__Text block__
Microsoft Legal Agent
A tiernew this weekA Word-native AI agent that does the clause-by-clause contract grunt work so lawyers can focus on actual lawyering.
Kai's verdict
Microsoft finally stopped pretending Copilot was good enough for legal work and shipped something purpose-built — the Word-native redlining and playbook review are genuinely differentiating, but the Frontier/Copilot license gate means most lawyers won't touch it yet. (Verdict pending Phi's full review.)

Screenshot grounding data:
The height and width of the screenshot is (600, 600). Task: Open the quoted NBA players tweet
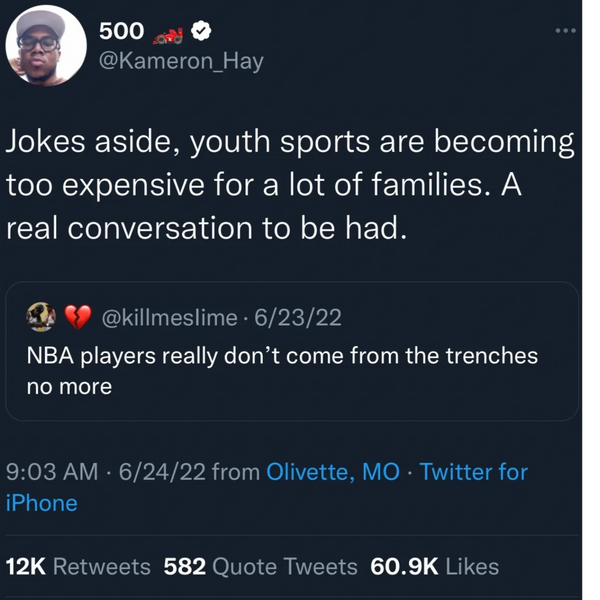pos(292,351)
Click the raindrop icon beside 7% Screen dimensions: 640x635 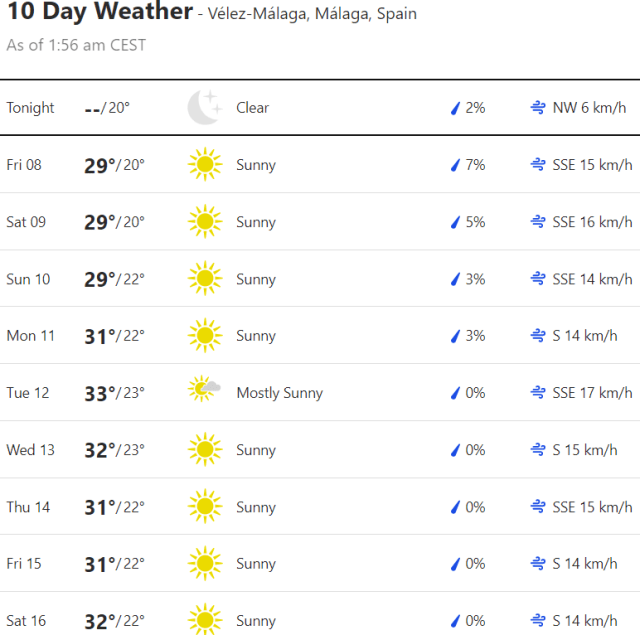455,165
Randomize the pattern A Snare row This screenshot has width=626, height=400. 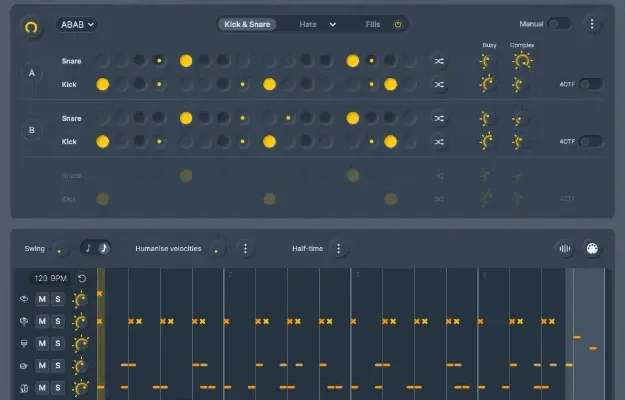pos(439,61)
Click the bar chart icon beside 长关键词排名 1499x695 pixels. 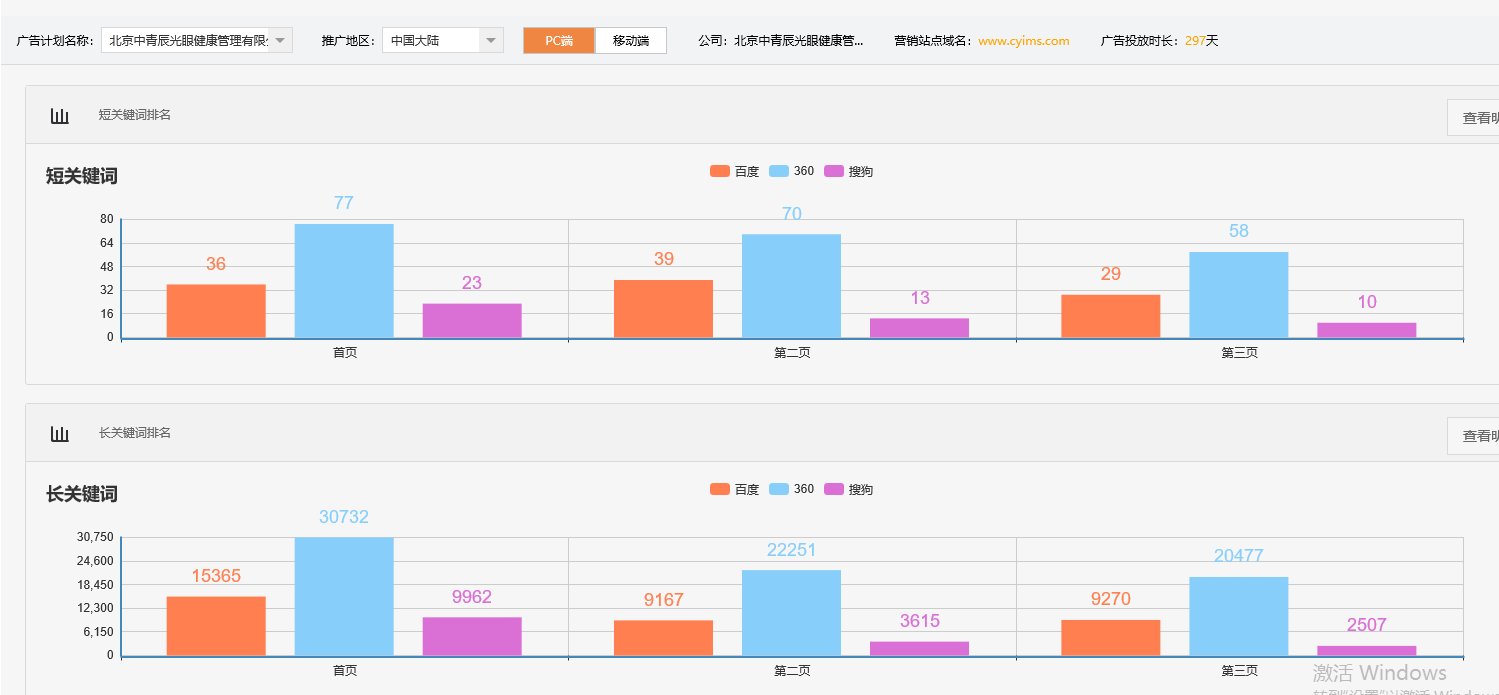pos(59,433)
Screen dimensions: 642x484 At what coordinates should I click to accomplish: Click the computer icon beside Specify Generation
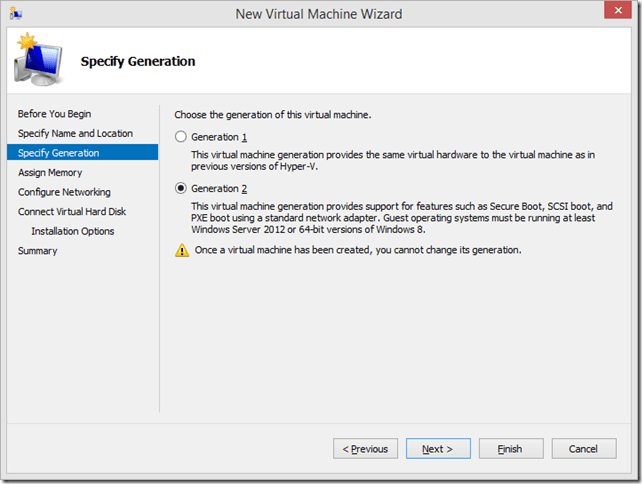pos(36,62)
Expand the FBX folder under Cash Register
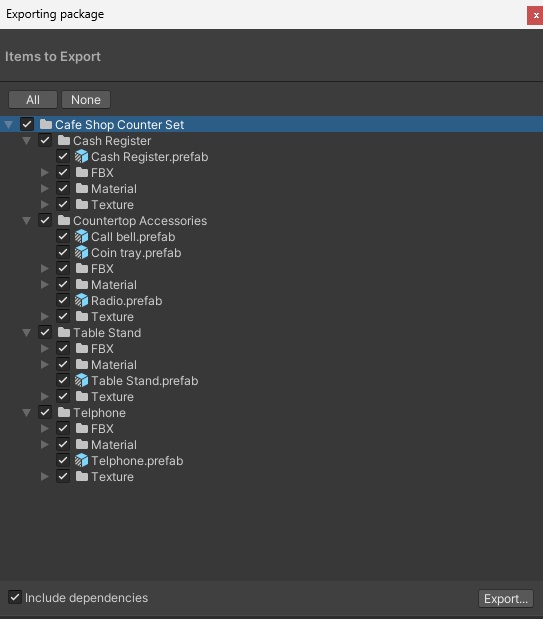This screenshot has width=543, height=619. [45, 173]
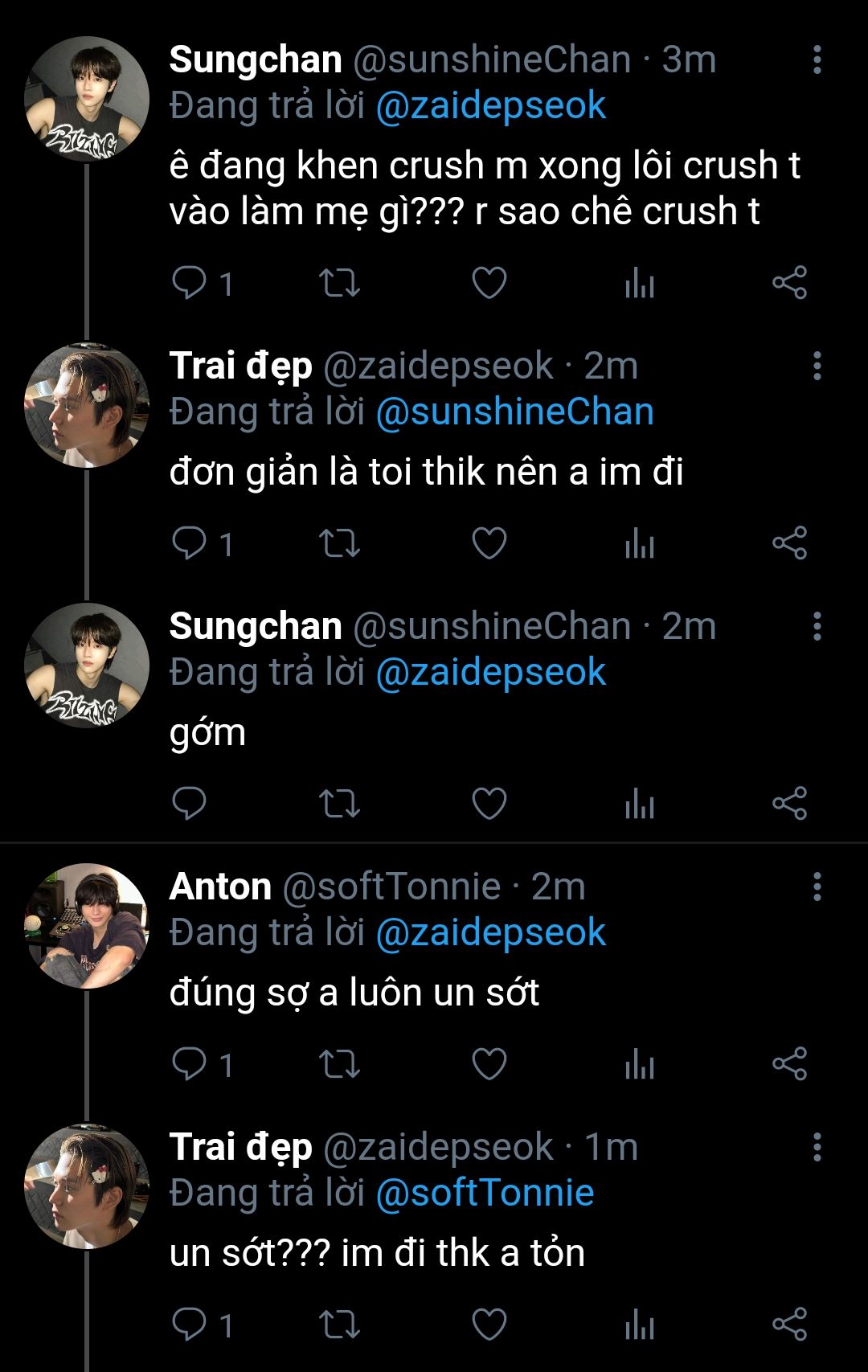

__Tasks to carry out__
A) Decide whether each statement agrees with the Microsoft Legal Agent text, answering yes or no and quoting the deciding words: (i) The tool offers redlining inside Word. (ii) Most lawyers are expected to start using it right away. (iii) The verdict given is final.
B) From the Microsoft Legal Agent text, extract the passage between "Microsoft Legal Agent" and "Phi's full review.)", inclusive.
C) Turn the paragraph of the Microsoft Legal Agent text beginning "Microsoft finally stopped pretending" into a short list that keeps its main facts.

__Problem solutions__
A)
(i) Yes: "the Word-native redlining and playbook review are genuinely differentiating"
(ii) No: "the Frontier/Copilot license gate means most lawyers won't touch it yet"
(iii) No: "(Verdict pending Phi's full review.)"

B)
Microsoft Legal Agent
A tiernew this weekA Word-native AI agent that does the clause-by-clause contract grunt work so lawyers can focus on actual lawyering.
Kai's verdict
Microsoft finally stopped pretending Copilot was good enough for legal work and shipped something purpose-built — the Word-native redlining and playbook review are genuinely differentiating, but the Frontier/Copilot license gate means most lawyers won't touch it yet. (Verdict pending Phi's full review.)

C)
- Microsoft shipped a purpose-built tool for legal work instead of treating Copilot as good enough.
- Its Word-native redlining and playbook review are genuinely differentiating.
- The Frontier/Copilot license gate means most lawyers won't use it yet.
- The verdict is pending Phi's full review.